> [What you should do] Retype the lines below exactly, from the one that contains "Click the word and before Quay.io" through the last, and leave every picture out.

> [Stored data entries]
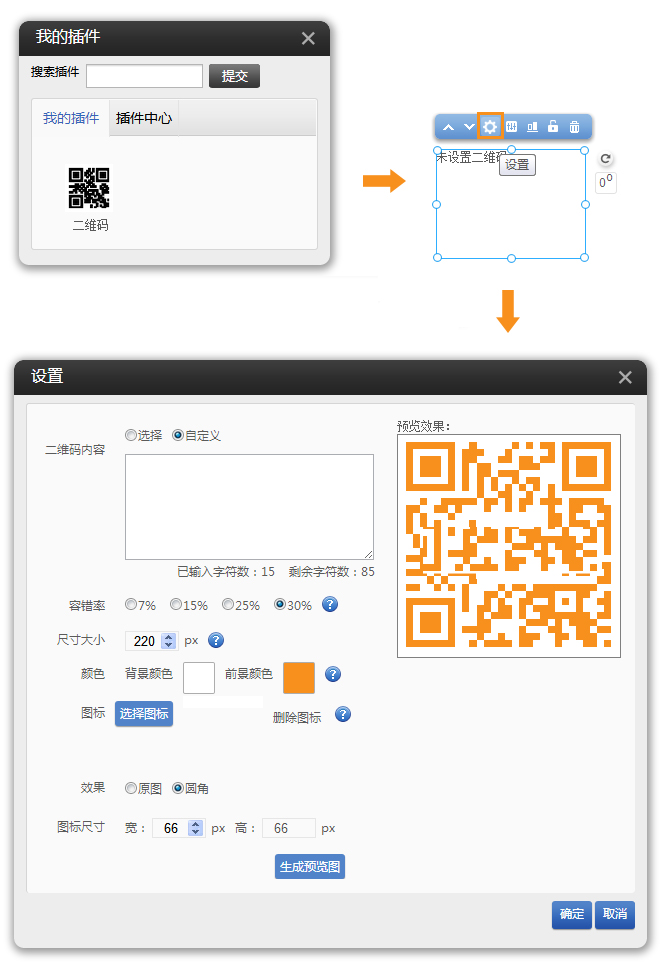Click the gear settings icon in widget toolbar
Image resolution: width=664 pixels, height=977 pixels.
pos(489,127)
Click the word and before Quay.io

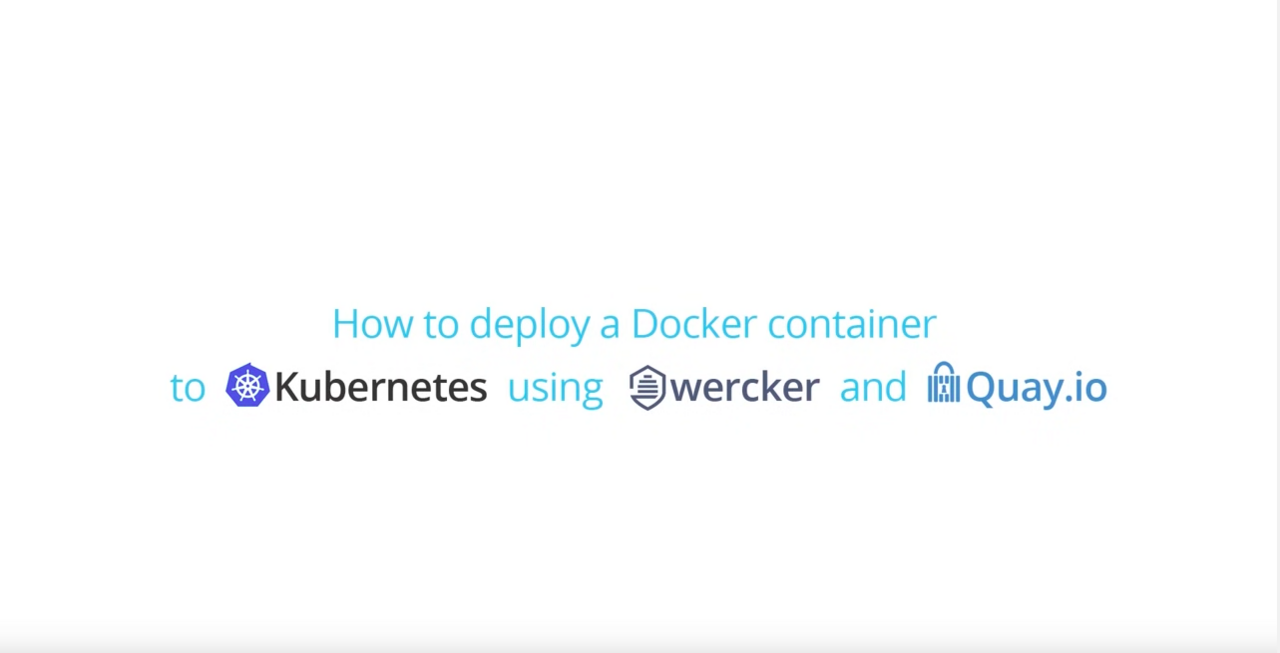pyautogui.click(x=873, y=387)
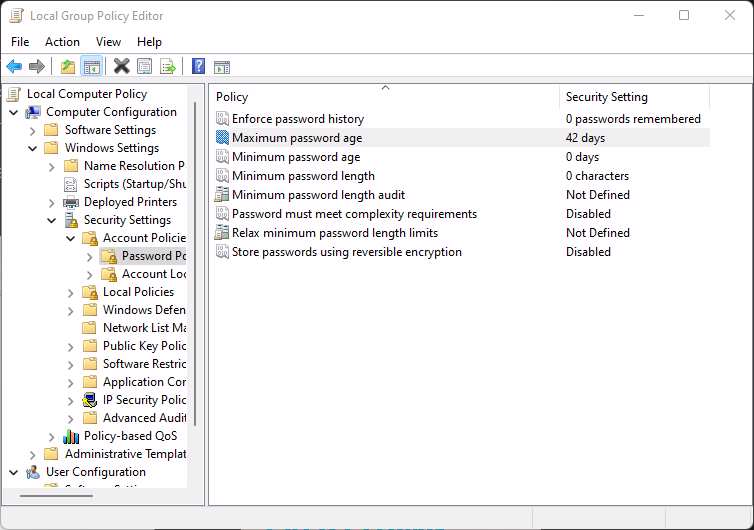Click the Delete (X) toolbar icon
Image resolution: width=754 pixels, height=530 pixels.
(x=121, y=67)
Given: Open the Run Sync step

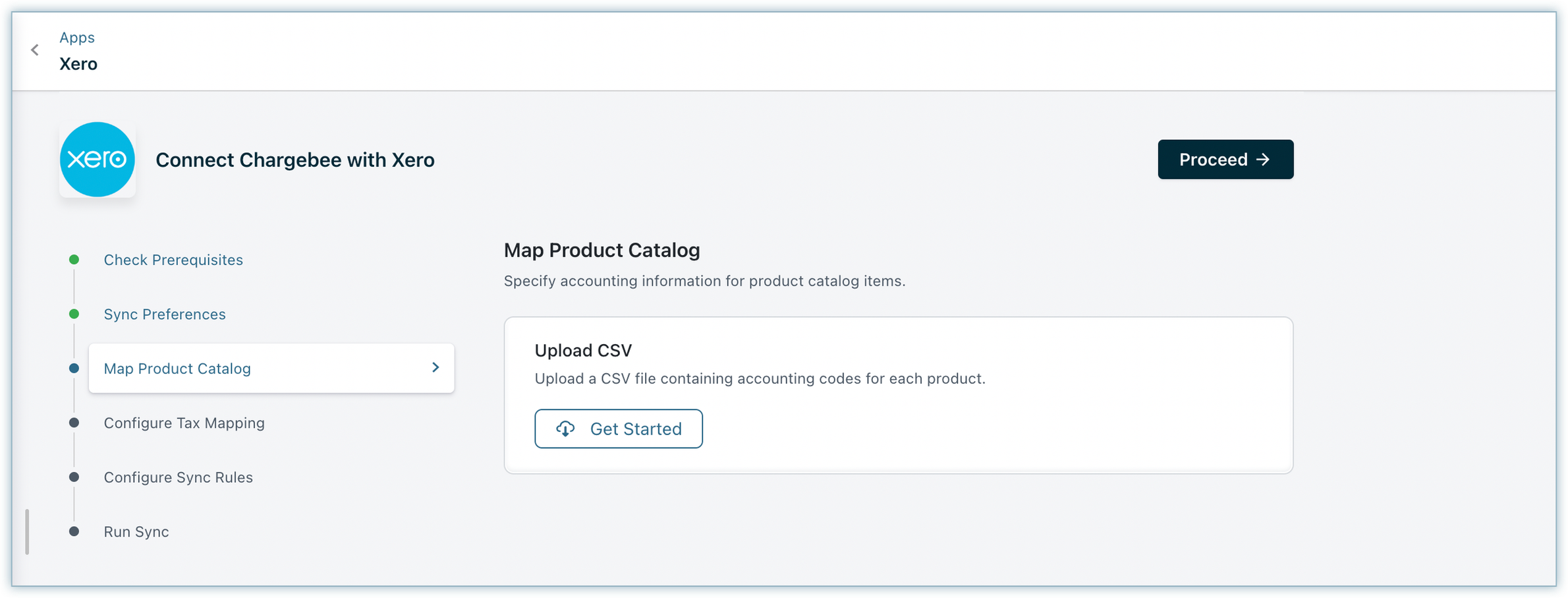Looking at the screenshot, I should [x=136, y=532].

> [Result of the task]
Click the word and before Quay.io

pyautogui.click(x=873, y=387)
Click the Delete (X) toolbar icon
Image resolution: width=754 pixels, height=530 pixels.
(x=121, y=67)
Given: Open the Run Sync step

Looking at the screenshot, I should [x=136, y=532].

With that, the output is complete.